Classical optimization algorithms--hill climbing, simulated annealing, population-based methods--generate candidate solutions via random perturbations. We replace the random proposal generator with an LLM agent that reasons about evaluation diagnostics to propose informed candidates, and ask: does the classical optimization machinery still help when the proposer is no longer random? We evaluate on four tasks spanning discrete, mixed, and continuous search spaces (all replicated across 3 independent runs): rule-based classification on Breast Cancer (test accuracy 86.0% to 96.5%), mixed hyperparameter optimization for MobileNetV3-Small on STL-10 (84.5% to 85.8%, zero catastrophic failures vs. 60% for random search), LoRA fine-tuning of Qwen2.5-0.5B on SST-2 (89.5% to 92.7%, matching Optuna TPE with 2x efficiency), and XGBoost on Adult Census (AUC 0.9297 to 0.9317, tying CMA-ES with 3x fewer evaluations). Empirically, on these tasks: a cross-task ablation shows that simulated annealing, parallel investigators, and even a second LLM model (OpenAI Codex) provide no benefit over greedy hill climbing while requiring 2-3x more evaluations.
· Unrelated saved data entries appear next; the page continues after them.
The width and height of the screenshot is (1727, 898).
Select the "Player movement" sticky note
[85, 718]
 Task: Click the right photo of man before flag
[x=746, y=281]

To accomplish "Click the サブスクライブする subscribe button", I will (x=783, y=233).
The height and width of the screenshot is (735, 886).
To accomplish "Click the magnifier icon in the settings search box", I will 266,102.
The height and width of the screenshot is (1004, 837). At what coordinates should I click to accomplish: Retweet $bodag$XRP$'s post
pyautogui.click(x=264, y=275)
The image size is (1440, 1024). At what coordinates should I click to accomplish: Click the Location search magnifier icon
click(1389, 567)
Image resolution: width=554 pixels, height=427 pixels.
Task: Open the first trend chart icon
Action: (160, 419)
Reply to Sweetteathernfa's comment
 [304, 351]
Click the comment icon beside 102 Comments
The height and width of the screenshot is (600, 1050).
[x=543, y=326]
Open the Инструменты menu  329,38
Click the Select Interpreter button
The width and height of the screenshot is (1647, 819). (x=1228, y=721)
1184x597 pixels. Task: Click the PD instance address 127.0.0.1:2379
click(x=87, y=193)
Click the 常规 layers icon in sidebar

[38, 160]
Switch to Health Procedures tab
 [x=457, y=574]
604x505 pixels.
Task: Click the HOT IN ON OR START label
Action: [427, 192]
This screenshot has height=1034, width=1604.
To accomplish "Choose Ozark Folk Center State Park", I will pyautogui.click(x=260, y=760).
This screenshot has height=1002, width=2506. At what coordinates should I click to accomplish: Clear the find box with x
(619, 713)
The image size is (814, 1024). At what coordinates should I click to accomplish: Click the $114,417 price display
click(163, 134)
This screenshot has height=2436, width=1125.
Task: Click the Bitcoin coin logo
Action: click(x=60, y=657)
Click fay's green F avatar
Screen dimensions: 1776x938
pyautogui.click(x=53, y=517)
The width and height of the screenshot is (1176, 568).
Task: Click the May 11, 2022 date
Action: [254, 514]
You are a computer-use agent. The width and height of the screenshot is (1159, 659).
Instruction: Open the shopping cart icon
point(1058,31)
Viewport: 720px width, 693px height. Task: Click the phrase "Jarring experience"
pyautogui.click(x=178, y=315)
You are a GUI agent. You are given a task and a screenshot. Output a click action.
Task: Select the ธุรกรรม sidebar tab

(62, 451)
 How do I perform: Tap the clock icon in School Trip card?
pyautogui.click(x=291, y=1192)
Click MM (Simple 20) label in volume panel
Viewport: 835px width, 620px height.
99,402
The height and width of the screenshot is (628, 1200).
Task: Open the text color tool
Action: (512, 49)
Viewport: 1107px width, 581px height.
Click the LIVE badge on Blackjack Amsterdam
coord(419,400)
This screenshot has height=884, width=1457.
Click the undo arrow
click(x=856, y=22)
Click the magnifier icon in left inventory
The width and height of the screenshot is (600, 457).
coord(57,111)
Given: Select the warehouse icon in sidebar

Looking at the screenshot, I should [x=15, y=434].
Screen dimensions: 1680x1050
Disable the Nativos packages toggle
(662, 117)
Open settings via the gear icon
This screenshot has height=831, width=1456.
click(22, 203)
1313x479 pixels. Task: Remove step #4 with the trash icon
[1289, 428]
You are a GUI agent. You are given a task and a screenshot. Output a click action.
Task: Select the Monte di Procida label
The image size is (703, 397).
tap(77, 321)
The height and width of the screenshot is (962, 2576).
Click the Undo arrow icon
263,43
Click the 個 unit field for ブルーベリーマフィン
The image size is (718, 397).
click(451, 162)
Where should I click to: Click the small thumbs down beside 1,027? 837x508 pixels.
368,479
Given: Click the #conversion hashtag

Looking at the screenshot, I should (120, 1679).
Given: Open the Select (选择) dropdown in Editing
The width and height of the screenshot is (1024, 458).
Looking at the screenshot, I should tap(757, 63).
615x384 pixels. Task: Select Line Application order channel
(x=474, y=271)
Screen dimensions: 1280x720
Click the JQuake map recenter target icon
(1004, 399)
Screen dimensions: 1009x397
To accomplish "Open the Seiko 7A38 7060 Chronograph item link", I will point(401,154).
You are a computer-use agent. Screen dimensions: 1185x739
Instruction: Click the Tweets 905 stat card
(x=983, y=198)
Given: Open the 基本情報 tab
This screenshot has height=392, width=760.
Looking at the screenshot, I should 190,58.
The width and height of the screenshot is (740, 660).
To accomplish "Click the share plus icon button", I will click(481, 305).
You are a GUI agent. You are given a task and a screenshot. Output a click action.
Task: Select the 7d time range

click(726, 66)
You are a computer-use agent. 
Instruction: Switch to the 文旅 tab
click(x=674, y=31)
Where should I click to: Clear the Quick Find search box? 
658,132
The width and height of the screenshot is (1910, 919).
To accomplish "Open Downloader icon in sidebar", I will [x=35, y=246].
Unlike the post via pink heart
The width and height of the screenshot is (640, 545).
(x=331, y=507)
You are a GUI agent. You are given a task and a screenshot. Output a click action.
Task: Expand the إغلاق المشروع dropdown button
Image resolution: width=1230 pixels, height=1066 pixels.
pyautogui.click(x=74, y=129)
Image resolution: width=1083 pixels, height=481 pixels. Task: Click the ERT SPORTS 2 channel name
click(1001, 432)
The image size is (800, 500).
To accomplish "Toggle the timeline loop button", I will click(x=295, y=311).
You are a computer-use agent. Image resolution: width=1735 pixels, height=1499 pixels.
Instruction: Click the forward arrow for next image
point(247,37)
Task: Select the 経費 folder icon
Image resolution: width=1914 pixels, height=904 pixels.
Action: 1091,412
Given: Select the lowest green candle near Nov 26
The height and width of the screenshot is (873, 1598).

In our setting, the LLM's learned prior appears strong enough that acceptance-rule sophistication has limited impact--round 1 alone delivers the majority of improvement, and variants converge to similar configurations across strategies. The practical implication is surprising simplicity: greedy hill climbing with early stopping is a strong default. Beyond accuracy, the framework produces human-interpretable artifacts--the discovered cancer classification rules independently recapitulate established cytopathology principles.